The good news is, you don't need to spend weeks wrestling with spreadsheets or pay thousands for specialized tax help. Blockstats automates the entire process, syncing transactions from top exchanges and wallets, calculating accurate cost basis, reconciling 1099-DA forms, and generating complete IRS-ready tax forms in minutes.
Ready to file your crypto taxes the easy way? Start with Blockstats free and get your first tax report in under 5 minutes, no commitment required.
Frequently asked questions
What if I didn't receive a 1099 form from my crypto exchange?
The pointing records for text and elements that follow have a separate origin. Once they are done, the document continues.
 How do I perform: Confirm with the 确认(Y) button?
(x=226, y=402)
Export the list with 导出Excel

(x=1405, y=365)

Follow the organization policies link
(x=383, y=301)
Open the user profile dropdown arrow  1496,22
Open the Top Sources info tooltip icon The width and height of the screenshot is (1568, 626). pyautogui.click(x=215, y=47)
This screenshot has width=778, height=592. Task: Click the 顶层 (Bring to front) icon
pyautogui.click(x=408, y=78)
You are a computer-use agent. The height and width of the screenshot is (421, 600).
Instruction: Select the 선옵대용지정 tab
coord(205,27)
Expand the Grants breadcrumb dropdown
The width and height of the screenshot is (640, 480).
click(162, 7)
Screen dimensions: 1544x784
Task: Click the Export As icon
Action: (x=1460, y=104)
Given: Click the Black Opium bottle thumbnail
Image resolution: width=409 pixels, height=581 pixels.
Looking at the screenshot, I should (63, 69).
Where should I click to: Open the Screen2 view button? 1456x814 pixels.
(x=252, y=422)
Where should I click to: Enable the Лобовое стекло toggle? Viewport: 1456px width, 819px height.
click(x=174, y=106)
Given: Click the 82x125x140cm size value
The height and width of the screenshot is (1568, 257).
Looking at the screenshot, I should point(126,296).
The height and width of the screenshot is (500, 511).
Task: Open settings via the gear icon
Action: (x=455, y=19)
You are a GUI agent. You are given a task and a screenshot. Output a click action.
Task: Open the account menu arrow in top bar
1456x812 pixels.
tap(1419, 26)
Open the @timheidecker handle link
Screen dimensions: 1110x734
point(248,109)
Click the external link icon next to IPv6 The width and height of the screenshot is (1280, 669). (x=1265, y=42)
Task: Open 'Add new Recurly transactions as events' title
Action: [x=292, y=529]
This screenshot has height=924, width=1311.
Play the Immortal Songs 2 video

You still must report all taxable transactions even if you receive no tax forms. The IRS considers your responsibility to report complete and accurate information regardless of whether third parties file forms. Keep your own transaction records and use crypto tax software like Blockstats to track everything comprehensively.
Do I need to report crypto if I only lost money?
Yes. Reporting losses actually benefits you because they offset other capital gains and up to $3,000 of ordinary income. If you don't report losing trades, you can't claim those losses. You still need to fill out Form 8949 and Schedule D showing the transactions and resulting losses.
How does Blockstats calculate cost basis for my crypto?
Blockstats offers three accounting methods: FIFO, LIFO, and HIFO. FIFO assumes you sell your oldest crypto first, LIFO assumes you sell your newest, and HIFO assumes you sell the crypto with the highest cost basis first. You can choose which method to use, and Blockstats automatically applies it across all transactions.
What if my transaction history is incomplete or messy?
Missing data is extremely common, especially if you've lost access to old exchange accounts or didn't track early transactions carefully. Blockstats can often recover transaction history directly from blockchain data if you provide wallet addresses, even for exchanges you no longer access. For truly unrecoverable data, you may need to use reasonable estimates with documentation explaining your methodology.
Can I file my crypto taxes myself without software?
You can file manually if you have very few transactions and straightforward buys/sells on one exchange. Download your transaction history, fill out your tax return. However, manual filing becomes impractical with higher transaction volumes, DeFi activity, or cross-platform transfers. The time investment and error risk make tax software worthwhile for most active crypto users.
Is Blockstats reliable for crypto tax reporting and IRS compliance?
Blockstats specializes in IRS-compliant crypto tax reporting with over $100 million in assets tracked and 9+ years of combined team experience in crypto, engineering, and tax law. The platform generates forms that meet IRS requirements and provides complete audit trails for every calculation. Thousands of traders and over 50 accounting firms use Blockstats for client tax preparation.